> Task brief
Transcribe exactly, and only, the lines from the one with "Click the Control unit field CDI3_UP" through the end of the records below, including both of those lines. Skip all pictures.

⁂

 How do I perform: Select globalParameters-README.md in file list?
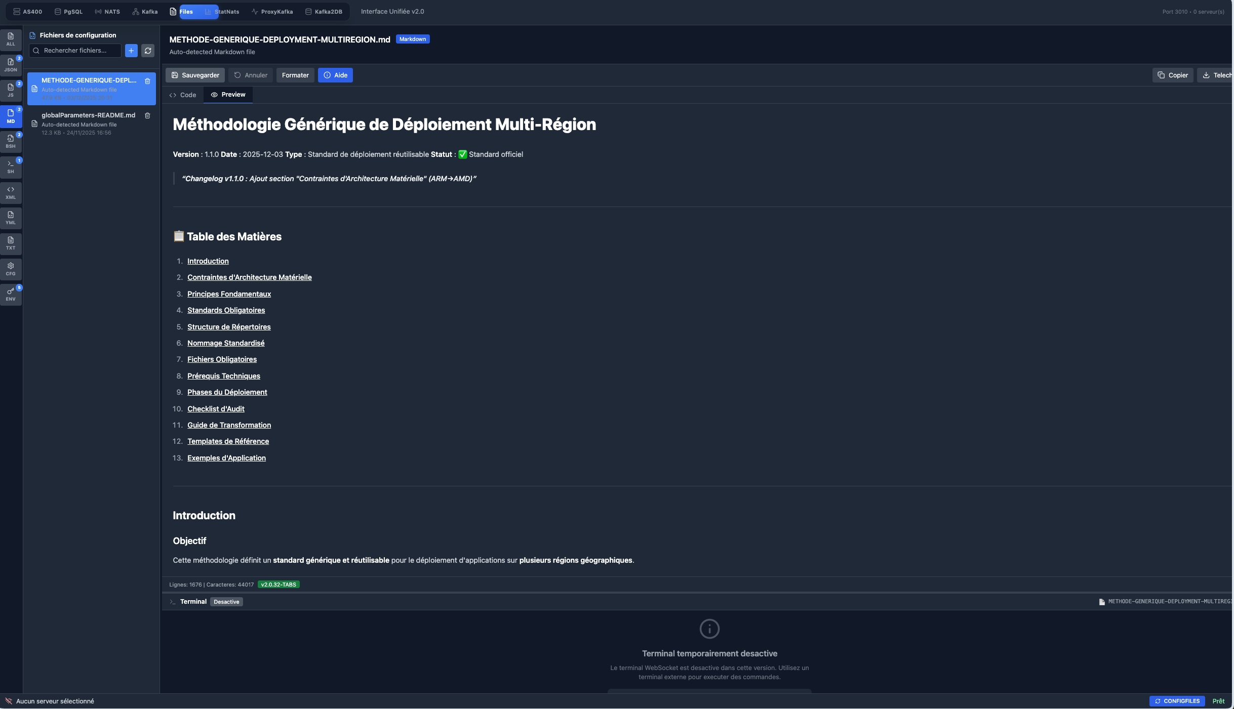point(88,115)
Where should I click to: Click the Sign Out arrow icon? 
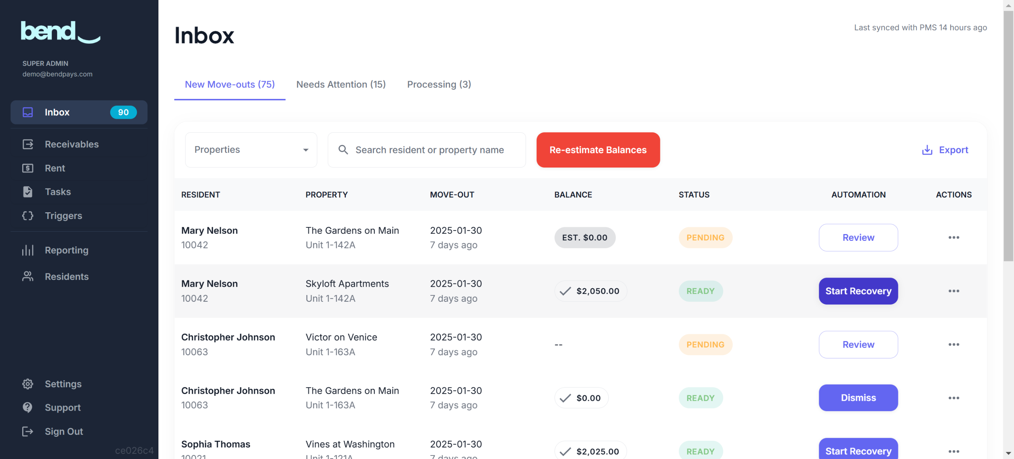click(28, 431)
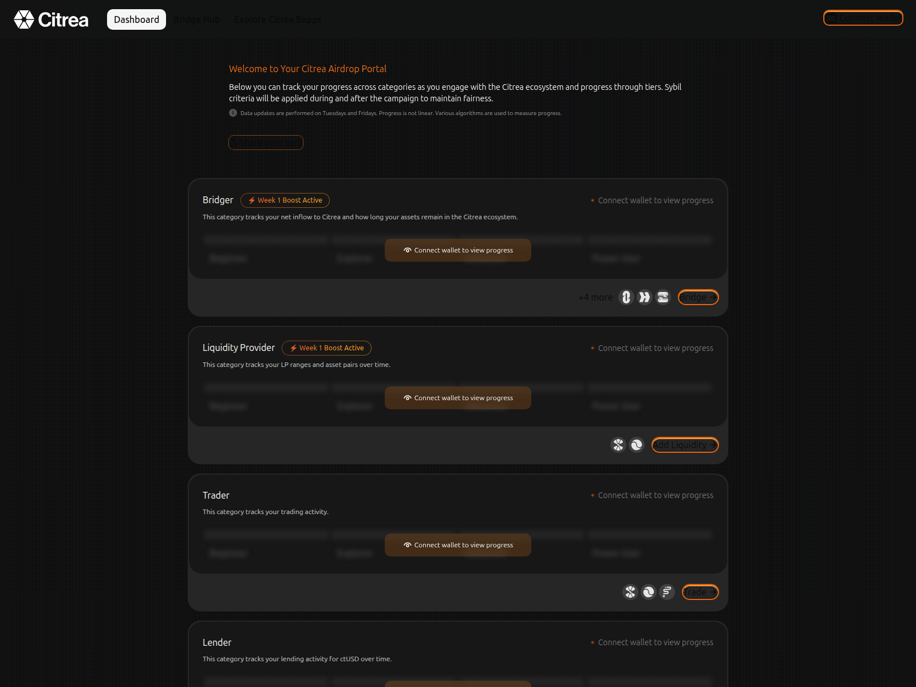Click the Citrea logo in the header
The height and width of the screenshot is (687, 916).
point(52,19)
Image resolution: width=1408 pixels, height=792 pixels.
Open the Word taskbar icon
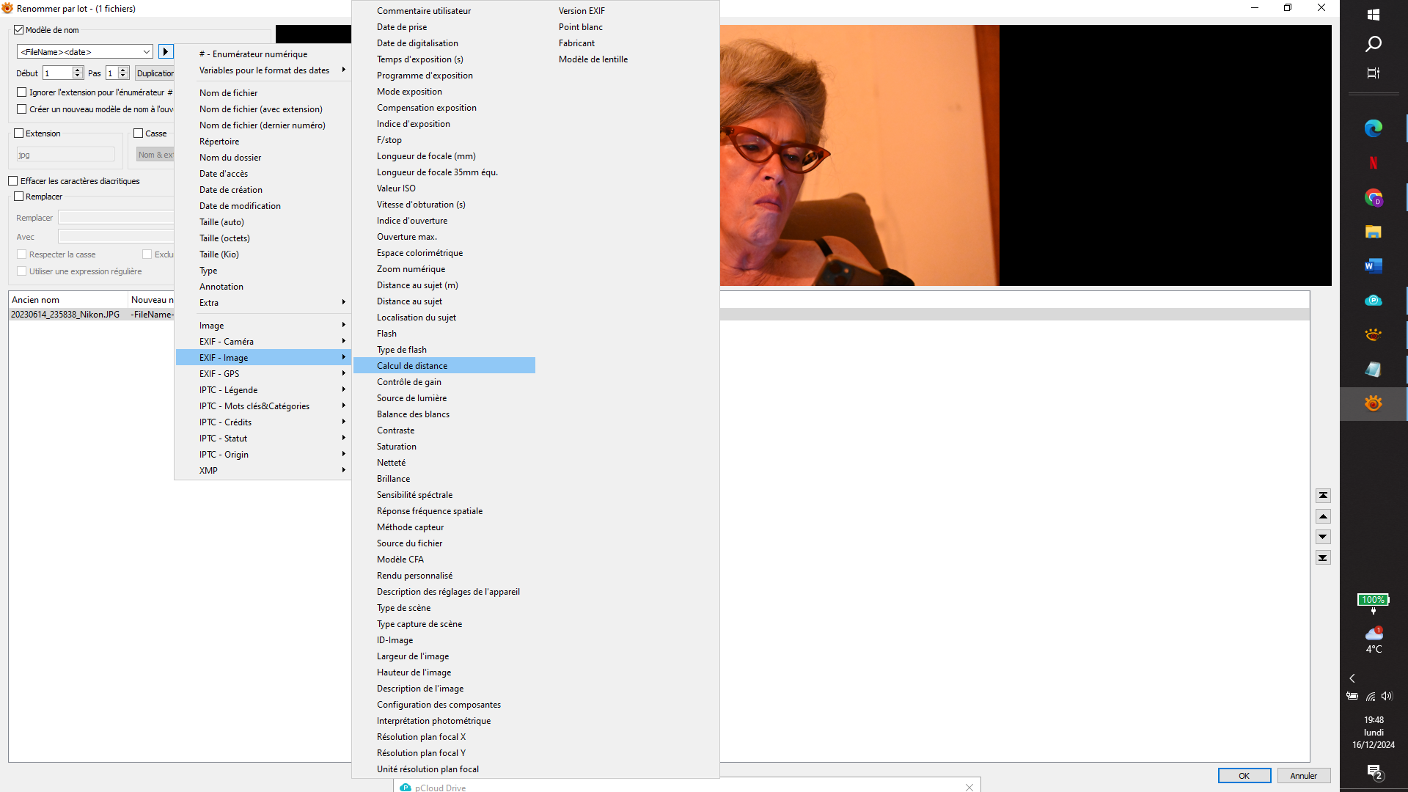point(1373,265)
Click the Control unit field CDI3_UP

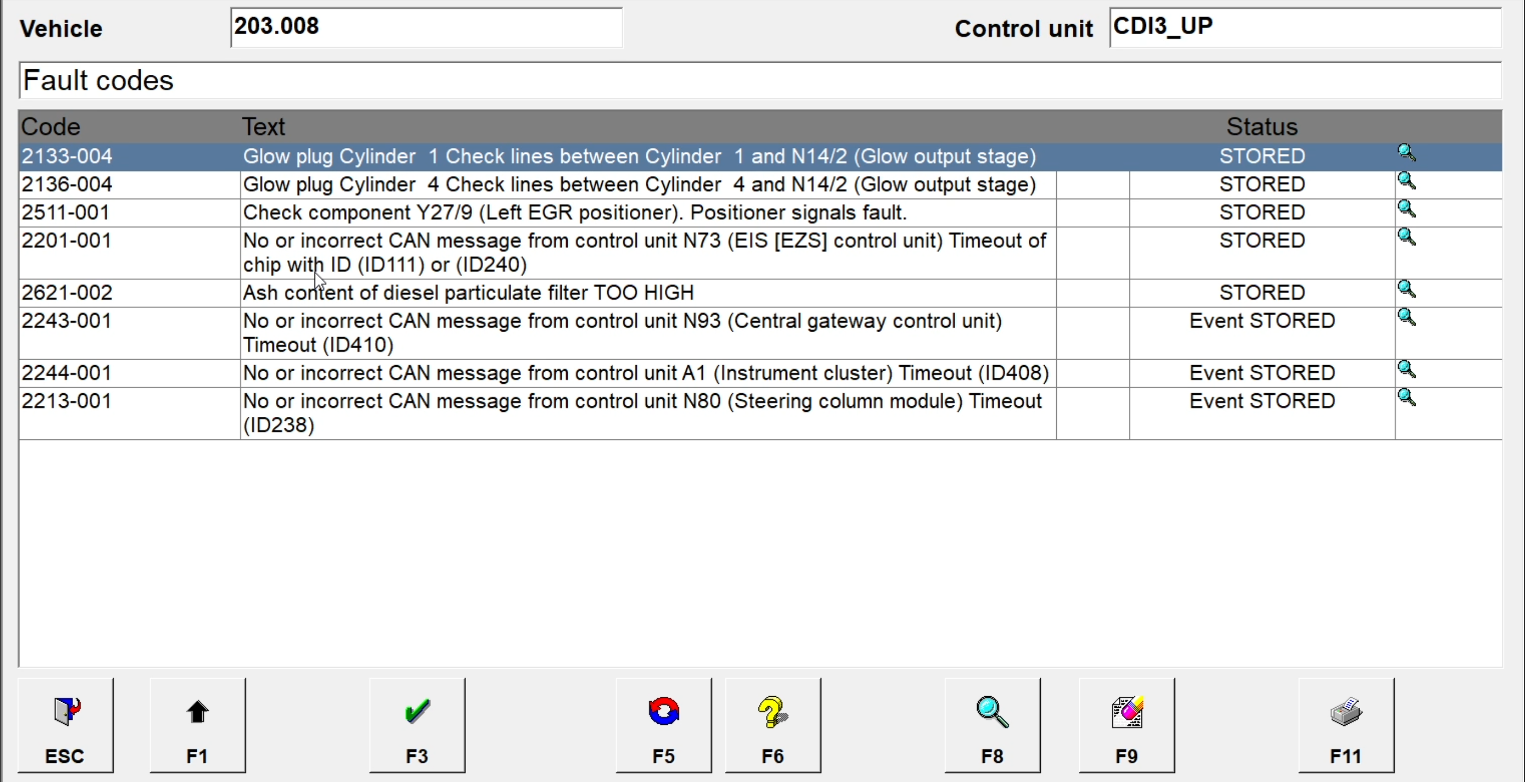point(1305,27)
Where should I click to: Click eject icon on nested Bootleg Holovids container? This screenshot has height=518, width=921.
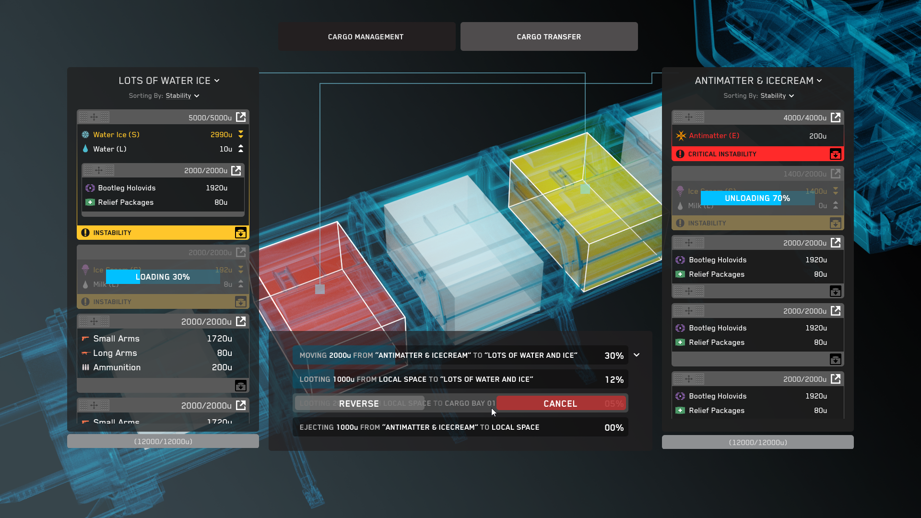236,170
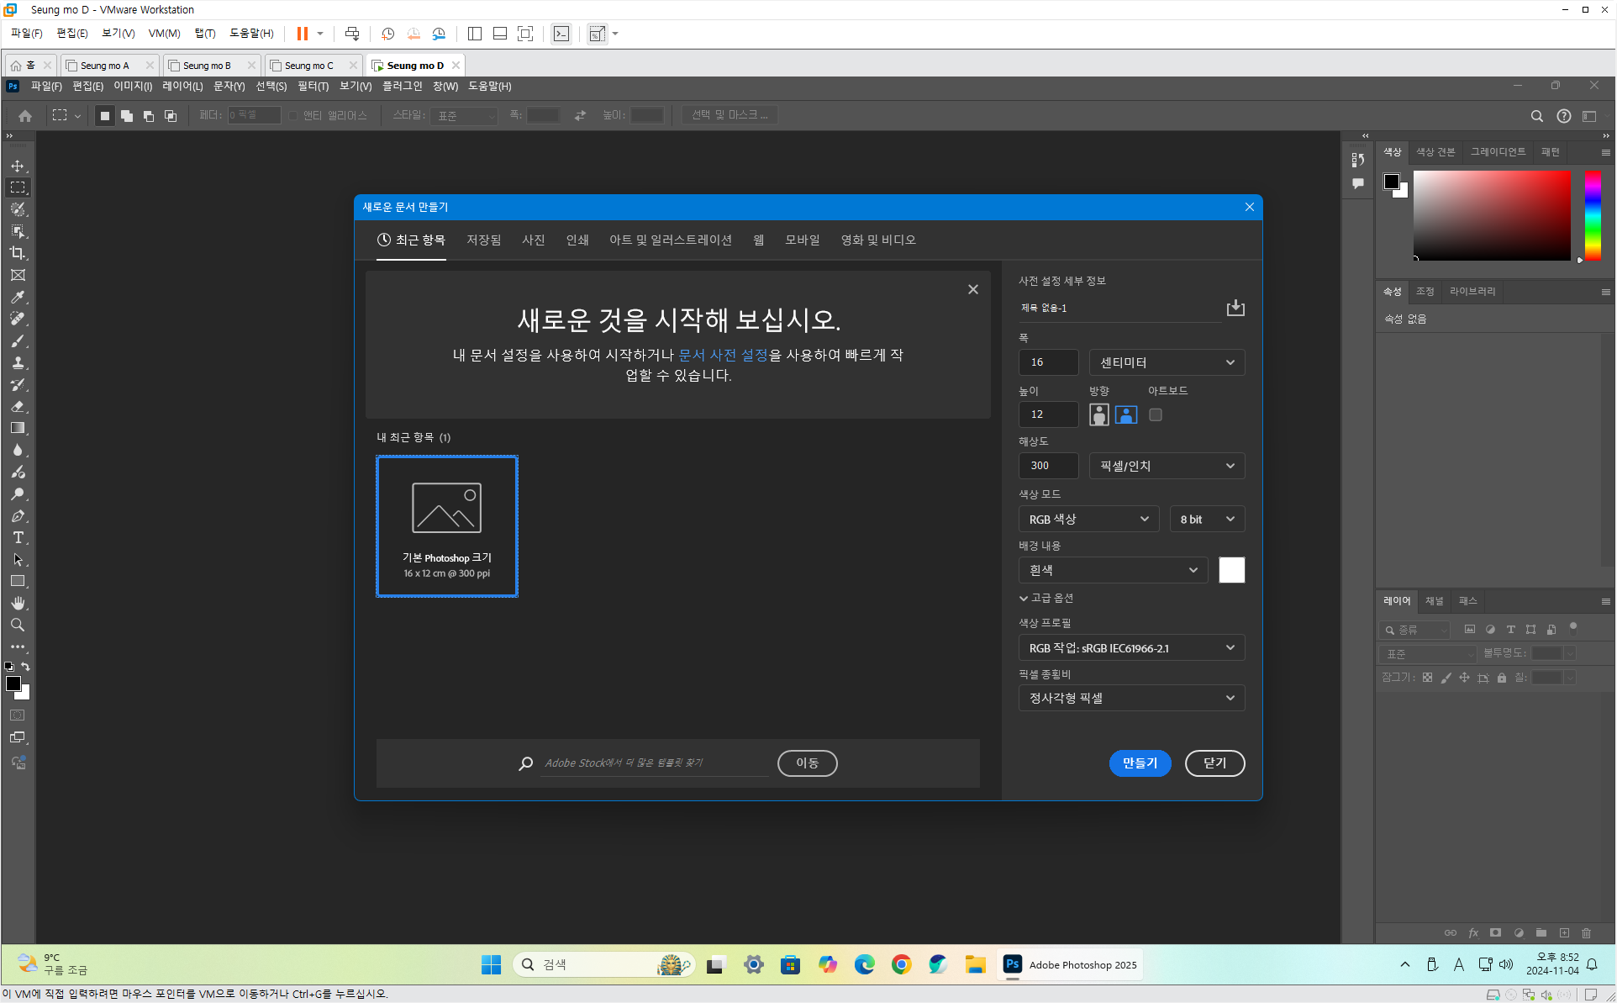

⁂

> Task answer
Click the Control unit field CDI3_UP

point(1305,27)
Where should I click to: Click eject icon on nested Bootleg Holovids container? This screenshot has height=518, width=921.
236,170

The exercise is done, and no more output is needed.